The plan is to allow for gradual lowering of multi-redictions that
results in fewer `gpu.shuffle` ops at the end:
1d `vector.multi_reduction` --> 1d `gpu.subgroup_reduce` --> smaller
1d `gpu.subgroup_reduce` --> packed `gpu.shuffle` over i32 or i64

For example we can perform 4 independent f16 reductions with a series of
`gpu.shuffles` over i64, reducing the final number of `gpu.shuffles` by
4x.
---
 mlir/include/mlir/Dialect/GPU/IR/GPUOps.td    | 16 ++++++--
 mlir/lib/Conversion/GPUToSPIRV/GPUToSPIRV.cpp | 11 ++++--
 mlir/lib/Dialect/GPU/IR/GPUDialect.cpp        | 11 +++++-
 .../Conversion/GPUToSPIRV/reductions.mlir     | 38 +++++++++++++++++++
 mlir/test/Dialect/GPU/invalid.mlir            | 14 +++++--
 mlir/test/Dialect/GPU/ops.mlir                |  5 +++
 6 files changed, 83 insertions(+), 12 deletions(-)

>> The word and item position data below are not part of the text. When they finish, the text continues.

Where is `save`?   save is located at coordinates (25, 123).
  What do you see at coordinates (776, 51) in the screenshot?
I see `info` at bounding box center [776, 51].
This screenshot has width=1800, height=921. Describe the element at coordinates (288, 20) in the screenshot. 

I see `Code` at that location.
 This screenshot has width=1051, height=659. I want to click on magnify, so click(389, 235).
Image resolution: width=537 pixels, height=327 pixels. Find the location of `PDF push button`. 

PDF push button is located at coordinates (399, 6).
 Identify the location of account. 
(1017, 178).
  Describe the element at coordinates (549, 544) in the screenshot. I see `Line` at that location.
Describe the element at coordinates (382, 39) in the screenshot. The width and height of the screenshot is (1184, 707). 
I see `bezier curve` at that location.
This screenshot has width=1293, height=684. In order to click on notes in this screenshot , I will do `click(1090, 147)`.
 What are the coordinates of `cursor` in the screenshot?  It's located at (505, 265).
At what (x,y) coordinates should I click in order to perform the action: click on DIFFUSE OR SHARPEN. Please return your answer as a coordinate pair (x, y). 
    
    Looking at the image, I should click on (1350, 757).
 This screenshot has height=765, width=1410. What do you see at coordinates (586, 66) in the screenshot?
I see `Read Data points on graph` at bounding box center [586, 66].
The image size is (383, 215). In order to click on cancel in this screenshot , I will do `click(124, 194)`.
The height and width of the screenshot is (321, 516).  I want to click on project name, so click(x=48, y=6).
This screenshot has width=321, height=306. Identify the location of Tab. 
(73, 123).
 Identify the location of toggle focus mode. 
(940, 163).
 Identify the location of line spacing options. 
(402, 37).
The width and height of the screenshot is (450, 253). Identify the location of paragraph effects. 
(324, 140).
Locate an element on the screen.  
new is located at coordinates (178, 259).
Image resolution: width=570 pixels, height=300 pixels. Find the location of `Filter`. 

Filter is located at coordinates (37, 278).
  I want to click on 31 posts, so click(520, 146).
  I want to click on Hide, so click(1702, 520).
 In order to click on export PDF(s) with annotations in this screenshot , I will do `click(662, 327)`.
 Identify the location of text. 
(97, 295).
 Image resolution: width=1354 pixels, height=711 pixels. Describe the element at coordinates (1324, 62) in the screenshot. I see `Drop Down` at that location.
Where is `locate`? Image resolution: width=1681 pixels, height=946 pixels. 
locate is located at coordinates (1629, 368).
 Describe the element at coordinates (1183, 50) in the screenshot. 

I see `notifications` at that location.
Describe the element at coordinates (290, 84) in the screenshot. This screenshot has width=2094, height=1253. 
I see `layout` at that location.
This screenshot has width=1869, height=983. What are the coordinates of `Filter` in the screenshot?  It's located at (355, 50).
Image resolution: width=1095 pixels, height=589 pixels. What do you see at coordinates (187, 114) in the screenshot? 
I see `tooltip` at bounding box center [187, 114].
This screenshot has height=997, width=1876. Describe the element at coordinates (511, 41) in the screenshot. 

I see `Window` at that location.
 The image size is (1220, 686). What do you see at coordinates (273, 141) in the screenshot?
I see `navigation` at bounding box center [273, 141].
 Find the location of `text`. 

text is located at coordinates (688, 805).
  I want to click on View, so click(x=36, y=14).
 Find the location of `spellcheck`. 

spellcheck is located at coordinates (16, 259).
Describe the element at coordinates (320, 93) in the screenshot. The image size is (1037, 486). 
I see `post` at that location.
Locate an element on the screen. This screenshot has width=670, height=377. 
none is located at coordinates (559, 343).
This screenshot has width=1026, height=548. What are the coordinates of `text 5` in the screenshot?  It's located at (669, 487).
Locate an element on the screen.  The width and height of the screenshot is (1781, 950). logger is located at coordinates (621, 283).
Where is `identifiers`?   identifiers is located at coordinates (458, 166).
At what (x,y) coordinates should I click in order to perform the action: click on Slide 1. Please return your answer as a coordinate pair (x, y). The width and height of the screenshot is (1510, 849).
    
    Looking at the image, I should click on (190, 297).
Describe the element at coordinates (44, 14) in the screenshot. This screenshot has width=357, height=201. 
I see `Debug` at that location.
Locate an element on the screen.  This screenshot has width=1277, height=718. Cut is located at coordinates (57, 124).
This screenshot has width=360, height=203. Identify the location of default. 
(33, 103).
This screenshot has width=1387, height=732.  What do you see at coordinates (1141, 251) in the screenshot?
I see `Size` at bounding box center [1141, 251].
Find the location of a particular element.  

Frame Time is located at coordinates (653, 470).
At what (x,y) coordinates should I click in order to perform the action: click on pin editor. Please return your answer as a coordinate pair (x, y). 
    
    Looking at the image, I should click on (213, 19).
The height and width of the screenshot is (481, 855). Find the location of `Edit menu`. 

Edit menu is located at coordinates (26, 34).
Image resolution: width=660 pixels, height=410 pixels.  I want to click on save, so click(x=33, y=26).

diff --git a/mlir/include/mlir/Dialect/GPU/IR/GPUOps.td b/mlir/include/mlir/Dialect/GPU/IR/GPUOps.td
index 2e21cd77d2d83b..7777dd58eba1f7 100644
--- a/mlir/include/mlir/Dialect/GPU/IR/GPUOps.td
+++ b/mlir/include/mlir/Dialect/GPU/IR/GPUOps.td
@@ -19,10 +19,11 @@ include "mlir/Dialect/GPU/IR/CompilationAttrInterfaces.td"
 include "mlir/Dialect/GPU/IR/CompilationAttrs.td"
 include "mlir/Dialect/GPU/IR/ParallelLoopMapperAttr.td"
 include "mlir/Dialect/GPU/TransformOps/GPUDeviceMappingAttr.td"
+include "mlir/IR/CommonTypeConstraints.td"
 include "mlir/IR/EnumAttr.td"
-include "mlir/Interfaces/FunctionInterfaces.td"
 include "mlir/IR/SymbolInterfaces.td"
 include "mlir/Interfaces/DataLayoutInterfaces.td"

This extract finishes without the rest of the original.